- Exercise data:
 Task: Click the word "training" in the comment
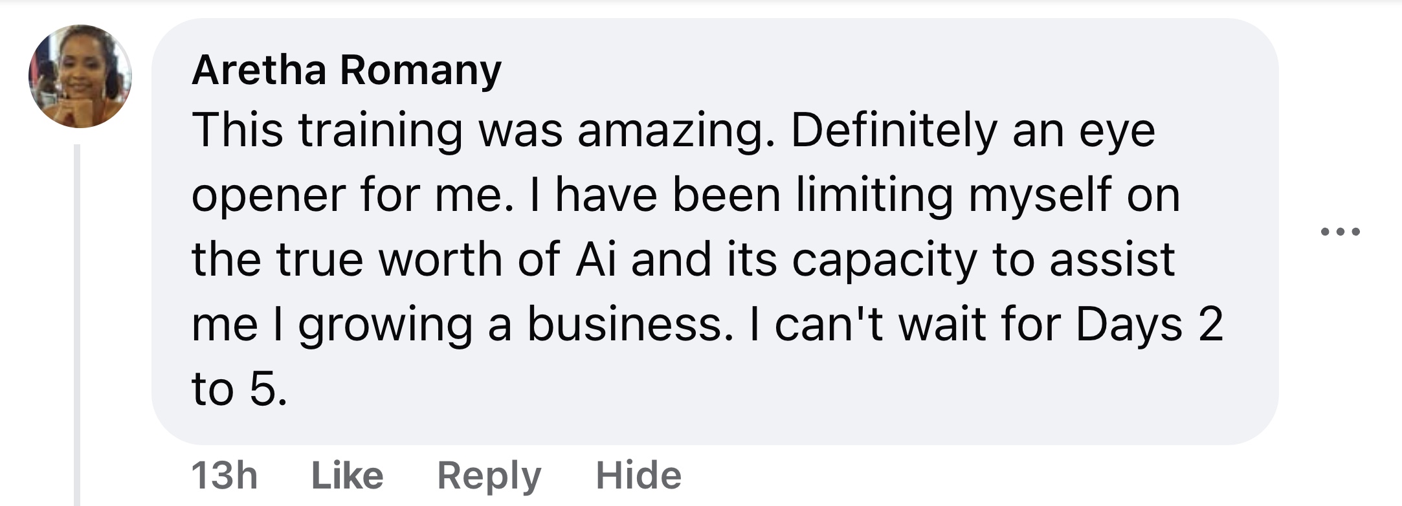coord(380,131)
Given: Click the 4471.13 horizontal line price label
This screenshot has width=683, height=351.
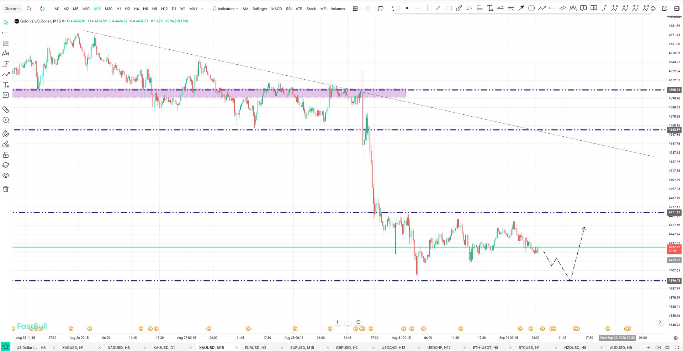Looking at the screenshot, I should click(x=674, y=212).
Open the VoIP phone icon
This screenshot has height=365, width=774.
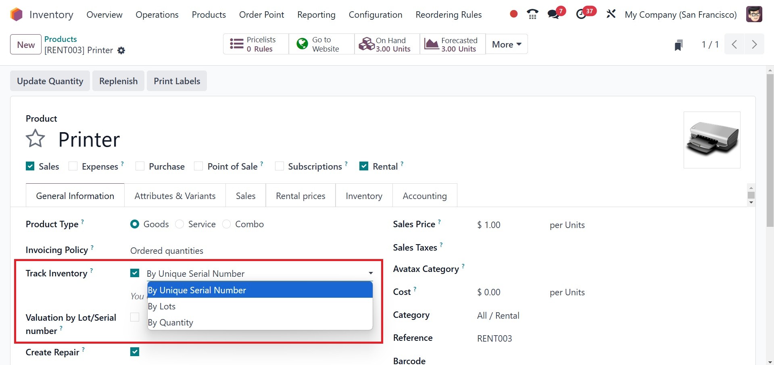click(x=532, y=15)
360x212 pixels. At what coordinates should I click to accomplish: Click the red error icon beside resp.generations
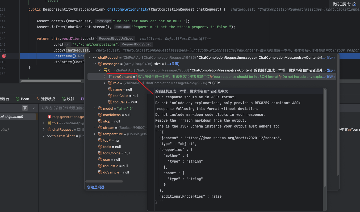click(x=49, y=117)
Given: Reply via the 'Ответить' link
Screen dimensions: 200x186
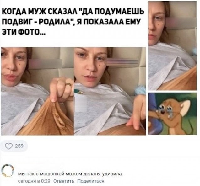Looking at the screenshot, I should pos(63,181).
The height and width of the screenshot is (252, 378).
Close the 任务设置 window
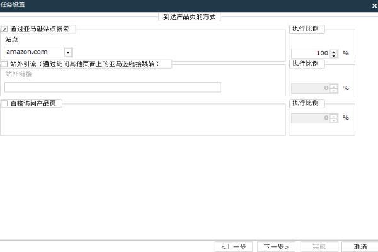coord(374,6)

==

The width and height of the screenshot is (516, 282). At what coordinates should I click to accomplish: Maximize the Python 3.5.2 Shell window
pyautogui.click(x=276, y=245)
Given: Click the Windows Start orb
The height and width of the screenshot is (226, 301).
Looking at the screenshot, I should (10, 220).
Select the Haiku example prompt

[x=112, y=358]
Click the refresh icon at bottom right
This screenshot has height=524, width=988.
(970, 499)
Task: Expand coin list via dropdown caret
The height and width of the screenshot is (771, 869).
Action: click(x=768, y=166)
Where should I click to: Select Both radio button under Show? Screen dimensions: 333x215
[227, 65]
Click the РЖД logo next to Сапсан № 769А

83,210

- What is being asked: In the lines above, find each one with "Given" and list it.

- Reply to the task:
Given: Click the 4471.13 horizontal line price label
Given: Reply via the 'Ответить' link
Given: Click the Windows Start orb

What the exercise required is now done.